Through careful analysis and understanding of a user’s goals and requirements, designers are able to anticipate a user’s next action and present the interactive elements that allow them to move forward quickly. Pinning essential interactions to prominent positions on the page makes things obvious, reduces thinking time, and reduces the time it takes to complete tasks.
#4: Performant design works everywhere
Today’s user spends around 6 hours a day online with an average of 6.5 connected devices per person. Not only is it fundamentally important for digital products to work on a number of different devices, but also to function well in all areas of connectivity, including areas of no network connection at all.
Web browsers are taking advantage of technological innovations to deliver offline user experiences through the use of clear network status messaging and by reusing already downloaded content between pages. These tools let designers craft offline and low connection web-based user experiences without the frustration of getting slowed down or derailed completely.

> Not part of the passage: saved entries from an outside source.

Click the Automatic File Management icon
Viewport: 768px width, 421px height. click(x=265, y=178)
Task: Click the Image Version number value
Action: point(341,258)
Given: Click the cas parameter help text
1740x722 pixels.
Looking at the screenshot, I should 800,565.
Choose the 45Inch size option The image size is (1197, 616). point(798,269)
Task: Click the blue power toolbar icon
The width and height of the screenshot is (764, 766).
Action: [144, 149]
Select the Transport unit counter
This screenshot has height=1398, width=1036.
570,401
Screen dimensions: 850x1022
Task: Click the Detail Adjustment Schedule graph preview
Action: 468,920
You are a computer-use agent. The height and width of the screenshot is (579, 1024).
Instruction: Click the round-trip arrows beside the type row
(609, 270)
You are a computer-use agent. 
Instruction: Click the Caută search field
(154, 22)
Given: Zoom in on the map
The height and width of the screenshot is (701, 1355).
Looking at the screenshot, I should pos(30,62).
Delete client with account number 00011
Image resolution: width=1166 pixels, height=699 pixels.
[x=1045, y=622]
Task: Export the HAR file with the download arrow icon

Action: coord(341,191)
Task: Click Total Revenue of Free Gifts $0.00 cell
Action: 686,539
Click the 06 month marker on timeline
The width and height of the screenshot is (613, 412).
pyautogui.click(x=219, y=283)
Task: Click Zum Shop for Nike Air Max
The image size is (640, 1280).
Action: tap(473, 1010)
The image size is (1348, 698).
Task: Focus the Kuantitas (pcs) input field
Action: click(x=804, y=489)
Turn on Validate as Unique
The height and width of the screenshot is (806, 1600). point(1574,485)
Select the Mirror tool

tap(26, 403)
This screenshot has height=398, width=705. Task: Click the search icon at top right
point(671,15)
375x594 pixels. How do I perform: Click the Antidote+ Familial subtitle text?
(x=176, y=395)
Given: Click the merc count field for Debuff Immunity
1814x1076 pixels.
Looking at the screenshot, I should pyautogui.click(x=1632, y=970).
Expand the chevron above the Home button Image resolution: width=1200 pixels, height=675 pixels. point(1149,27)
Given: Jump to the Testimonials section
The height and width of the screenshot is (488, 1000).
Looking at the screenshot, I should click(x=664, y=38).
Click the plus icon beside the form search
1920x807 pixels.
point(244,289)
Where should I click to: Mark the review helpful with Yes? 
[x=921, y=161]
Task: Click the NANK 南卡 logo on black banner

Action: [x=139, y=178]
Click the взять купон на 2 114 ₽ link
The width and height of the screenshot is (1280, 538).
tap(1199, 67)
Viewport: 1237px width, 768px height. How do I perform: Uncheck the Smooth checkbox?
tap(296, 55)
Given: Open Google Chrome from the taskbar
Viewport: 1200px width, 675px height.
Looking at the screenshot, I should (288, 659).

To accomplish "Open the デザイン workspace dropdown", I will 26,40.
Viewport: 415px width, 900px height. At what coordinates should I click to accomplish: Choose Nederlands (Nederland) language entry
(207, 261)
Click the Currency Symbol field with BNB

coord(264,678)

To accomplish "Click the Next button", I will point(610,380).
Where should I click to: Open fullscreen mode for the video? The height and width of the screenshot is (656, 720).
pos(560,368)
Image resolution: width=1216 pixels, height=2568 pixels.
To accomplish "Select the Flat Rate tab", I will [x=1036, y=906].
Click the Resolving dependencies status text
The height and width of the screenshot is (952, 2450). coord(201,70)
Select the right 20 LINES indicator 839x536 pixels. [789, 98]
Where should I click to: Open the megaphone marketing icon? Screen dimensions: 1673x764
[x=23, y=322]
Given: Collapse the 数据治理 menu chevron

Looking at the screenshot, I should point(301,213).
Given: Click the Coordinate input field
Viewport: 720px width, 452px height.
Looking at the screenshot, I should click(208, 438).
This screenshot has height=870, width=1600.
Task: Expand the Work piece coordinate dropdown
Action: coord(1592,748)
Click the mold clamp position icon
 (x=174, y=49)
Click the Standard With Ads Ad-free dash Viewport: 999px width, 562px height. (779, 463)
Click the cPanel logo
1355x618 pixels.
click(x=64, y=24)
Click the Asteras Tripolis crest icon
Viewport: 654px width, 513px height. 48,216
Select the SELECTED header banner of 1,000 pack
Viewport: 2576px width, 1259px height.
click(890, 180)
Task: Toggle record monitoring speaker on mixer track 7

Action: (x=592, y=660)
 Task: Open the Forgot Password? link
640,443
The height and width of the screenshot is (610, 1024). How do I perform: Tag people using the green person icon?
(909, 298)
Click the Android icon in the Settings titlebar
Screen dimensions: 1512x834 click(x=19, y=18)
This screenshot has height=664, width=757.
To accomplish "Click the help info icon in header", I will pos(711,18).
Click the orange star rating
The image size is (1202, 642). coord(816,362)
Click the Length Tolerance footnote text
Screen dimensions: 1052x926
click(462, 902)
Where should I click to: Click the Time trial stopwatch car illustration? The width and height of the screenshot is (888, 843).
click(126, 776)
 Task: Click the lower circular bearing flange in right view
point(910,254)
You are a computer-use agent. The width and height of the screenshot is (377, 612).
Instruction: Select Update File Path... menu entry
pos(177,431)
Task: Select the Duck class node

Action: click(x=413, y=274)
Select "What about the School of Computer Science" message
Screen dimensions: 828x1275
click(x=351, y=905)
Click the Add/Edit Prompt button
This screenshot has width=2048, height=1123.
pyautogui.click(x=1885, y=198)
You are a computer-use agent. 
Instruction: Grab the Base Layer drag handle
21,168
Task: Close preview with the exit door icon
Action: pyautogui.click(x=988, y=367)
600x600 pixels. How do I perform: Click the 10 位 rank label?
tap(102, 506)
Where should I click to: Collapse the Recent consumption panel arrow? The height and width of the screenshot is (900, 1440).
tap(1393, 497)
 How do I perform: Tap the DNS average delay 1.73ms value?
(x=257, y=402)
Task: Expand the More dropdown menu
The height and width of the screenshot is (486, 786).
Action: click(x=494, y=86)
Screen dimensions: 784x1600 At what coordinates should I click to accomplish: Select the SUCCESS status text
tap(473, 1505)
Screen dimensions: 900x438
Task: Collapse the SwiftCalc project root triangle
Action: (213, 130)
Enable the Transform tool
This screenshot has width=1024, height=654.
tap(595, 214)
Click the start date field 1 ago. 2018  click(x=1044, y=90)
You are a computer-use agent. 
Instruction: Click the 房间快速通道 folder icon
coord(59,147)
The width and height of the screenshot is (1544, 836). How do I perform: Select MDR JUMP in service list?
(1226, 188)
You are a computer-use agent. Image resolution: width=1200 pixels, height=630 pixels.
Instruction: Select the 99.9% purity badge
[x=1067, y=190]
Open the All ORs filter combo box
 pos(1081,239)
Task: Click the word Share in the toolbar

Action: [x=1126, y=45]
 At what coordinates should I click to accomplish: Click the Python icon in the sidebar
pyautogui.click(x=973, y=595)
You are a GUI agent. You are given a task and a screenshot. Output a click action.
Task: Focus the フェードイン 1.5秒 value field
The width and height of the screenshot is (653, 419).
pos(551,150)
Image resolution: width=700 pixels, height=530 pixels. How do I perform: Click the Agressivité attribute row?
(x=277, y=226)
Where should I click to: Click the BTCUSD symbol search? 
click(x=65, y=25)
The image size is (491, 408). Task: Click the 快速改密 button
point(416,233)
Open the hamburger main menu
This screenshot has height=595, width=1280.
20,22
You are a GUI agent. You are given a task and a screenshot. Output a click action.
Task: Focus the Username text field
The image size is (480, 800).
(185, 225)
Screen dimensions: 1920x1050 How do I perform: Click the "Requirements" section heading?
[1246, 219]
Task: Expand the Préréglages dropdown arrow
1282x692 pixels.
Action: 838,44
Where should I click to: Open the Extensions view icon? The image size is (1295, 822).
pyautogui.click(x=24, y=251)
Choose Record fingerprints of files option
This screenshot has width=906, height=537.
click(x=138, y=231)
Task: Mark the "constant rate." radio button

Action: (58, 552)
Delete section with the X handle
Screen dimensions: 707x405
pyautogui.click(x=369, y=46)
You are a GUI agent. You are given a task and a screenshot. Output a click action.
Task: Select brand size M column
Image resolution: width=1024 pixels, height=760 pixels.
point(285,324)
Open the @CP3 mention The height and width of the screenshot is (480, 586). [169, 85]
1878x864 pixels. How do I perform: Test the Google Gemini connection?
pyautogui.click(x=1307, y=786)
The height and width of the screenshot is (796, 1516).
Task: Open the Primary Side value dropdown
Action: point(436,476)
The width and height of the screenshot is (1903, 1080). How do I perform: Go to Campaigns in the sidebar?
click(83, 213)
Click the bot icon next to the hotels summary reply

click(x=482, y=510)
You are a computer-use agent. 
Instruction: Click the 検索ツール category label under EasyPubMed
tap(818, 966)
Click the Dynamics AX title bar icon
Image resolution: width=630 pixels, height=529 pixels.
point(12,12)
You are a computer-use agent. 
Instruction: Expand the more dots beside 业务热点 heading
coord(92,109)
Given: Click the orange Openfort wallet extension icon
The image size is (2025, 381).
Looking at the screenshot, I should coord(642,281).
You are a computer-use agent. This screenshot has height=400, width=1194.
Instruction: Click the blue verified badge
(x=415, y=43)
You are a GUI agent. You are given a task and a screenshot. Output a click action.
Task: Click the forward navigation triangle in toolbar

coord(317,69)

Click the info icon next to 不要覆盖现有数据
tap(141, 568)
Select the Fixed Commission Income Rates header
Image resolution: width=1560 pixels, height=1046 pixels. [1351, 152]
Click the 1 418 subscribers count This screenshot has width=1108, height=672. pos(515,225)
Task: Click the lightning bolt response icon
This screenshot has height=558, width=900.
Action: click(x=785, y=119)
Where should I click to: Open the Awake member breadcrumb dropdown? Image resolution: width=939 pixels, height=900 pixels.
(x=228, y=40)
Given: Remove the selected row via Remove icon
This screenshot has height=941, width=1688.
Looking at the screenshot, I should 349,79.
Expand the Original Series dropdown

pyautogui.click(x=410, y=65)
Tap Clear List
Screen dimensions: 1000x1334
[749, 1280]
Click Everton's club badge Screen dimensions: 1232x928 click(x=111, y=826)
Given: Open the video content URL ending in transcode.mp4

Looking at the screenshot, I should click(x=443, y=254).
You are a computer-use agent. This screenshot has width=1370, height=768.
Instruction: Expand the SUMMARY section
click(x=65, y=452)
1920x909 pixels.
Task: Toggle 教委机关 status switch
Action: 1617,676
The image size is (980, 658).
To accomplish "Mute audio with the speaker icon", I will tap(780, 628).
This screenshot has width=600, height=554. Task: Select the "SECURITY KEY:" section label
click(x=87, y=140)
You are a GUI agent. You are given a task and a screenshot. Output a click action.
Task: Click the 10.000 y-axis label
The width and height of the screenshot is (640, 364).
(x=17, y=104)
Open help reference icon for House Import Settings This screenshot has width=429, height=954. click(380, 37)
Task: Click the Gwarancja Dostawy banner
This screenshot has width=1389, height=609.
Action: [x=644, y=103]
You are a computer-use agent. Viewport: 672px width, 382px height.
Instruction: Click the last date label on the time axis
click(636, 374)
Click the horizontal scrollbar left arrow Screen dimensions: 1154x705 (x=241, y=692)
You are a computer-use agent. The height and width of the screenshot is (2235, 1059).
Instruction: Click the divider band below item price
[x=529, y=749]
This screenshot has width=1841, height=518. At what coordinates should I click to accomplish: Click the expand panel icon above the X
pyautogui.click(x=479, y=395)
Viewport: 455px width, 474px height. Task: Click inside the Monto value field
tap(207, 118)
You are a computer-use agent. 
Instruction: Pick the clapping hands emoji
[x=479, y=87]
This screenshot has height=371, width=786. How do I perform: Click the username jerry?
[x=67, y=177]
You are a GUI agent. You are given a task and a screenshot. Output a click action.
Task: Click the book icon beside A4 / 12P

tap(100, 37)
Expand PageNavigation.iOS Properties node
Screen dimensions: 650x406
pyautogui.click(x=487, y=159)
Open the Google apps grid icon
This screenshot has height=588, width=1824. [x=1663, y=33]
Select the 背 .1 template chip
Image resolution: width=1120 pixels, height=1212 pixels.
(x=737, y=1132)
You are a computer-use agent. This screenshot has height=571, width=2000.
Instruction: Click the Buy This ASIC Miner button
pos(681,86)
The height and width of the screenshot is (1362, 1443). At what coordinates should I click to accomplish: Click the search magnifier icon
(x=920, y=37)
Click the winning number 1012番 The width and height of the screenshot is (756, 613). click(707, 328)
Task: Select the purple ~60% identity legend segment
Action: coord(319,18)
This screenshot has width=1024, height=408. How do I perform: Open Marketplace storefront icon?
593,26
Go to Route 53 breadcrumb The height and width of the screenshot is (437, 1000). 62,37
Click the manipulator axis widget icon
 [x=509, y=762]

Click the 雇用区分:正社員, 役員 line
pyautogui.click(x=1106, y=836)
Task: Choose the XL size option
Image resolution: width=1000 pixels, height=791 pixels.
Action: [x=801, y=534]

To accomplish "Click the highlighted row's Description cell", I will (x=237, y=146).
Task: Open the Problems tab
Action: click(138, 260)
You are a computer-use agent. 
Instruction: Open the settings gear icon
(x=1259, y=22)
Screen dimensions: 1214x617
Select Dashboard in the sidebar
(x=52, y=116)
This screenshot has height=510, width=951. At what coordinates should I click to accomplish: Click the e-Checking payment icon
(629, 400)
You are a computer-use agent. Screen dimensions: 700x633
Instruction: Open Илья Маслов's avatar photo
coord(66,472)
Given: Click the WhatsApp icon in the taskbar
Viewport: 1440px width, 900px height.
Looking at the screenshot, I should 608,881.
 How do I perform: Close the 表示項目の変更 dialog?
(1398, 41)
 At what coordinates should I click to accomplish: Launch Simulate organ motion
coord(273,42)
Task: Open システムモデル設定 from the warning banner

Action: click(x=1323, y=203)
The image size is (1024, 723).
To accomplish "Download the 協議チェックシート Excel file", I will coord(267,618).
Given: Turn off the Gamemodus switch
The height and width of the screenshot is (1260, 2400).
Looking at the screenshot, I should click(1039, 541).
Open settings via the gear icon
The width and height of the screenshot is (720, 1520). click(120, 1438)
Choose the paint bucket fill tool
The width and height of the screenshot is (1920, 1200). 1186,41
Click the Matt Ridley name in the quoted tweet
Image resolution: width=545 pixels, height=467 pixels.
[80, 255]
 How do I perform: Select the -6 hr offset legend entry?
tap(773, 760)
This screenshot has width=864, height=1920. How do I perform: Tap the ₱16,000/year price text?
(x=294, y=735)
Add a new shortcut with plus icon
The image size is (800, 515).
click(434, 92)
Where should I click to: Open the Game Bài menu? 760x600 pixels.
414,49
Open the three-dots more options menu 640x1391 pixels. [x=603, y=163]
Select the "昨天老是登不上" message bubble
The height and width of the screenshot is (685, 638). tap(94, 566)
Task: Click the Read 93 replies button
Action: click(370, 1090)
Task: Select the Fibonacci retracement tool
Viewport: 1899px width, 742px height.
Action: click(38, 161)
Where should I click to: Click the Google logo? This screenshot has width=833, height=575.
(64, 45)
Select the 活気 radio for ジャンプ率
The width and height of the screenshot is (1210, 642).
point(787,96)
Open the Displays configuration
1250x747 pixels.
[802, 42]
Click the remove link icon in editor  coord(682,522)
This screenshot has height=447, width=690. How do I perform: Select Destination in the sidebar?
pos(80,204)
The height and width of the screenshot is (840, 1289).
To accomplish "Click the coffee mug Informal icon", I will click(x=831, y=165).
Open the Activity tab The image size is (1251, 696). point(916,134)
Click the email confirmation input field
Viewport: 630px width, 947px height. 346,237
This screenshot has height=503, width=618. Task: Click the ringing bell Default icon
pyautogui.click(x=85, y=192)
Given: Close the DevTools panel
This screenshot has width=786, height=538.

#5: Performant design is for everyone
Incorporating accessibility principles into product design improves the overall usability for all that use it. Video captioning is one example of such, it not only benefits deaf users but also someone trying to learn a foreign language, users struggling to hear in a noisy environment, or conversely, users in a library where there’s enforced quiet.
Minimum font size and color contrast guidelines ensure maximum visual clarity when reading text, while guidelines on minimum tap targets ensure there is enough space between clickable elements. This improves usability while also reducing the number of errors (and time spent correcting them) caused by users accidentally tapping the wrong link.
Supporting key interactions through iconography not only helps users with challenges in cognitive ability, but also speeds up everyone’s ability to recognize common interactions, while labelling ambiguous icons eliminates the hesitation and time spent deciphering a symbol’s meaning.
“If it takes you more than 5 seconds to think of an appropriate icon
Nielson Norman Group
for something, it is unlikely that an icon can effectively
communicate that meaning.”
Conclusion
The decisions that are made during the design process can have a significant impact on a product’s success. Designers now have access to a large suite of tools and technology to help champion site speed, and with Performant Design, they can build on a set of principles that communicate the fundamental goals of a performance-driven digital experience.
By factoring performance into the design process, designers are not only helping users get things done quicker and with less frustration, they are demonstrating a heightened respect for their users’ time.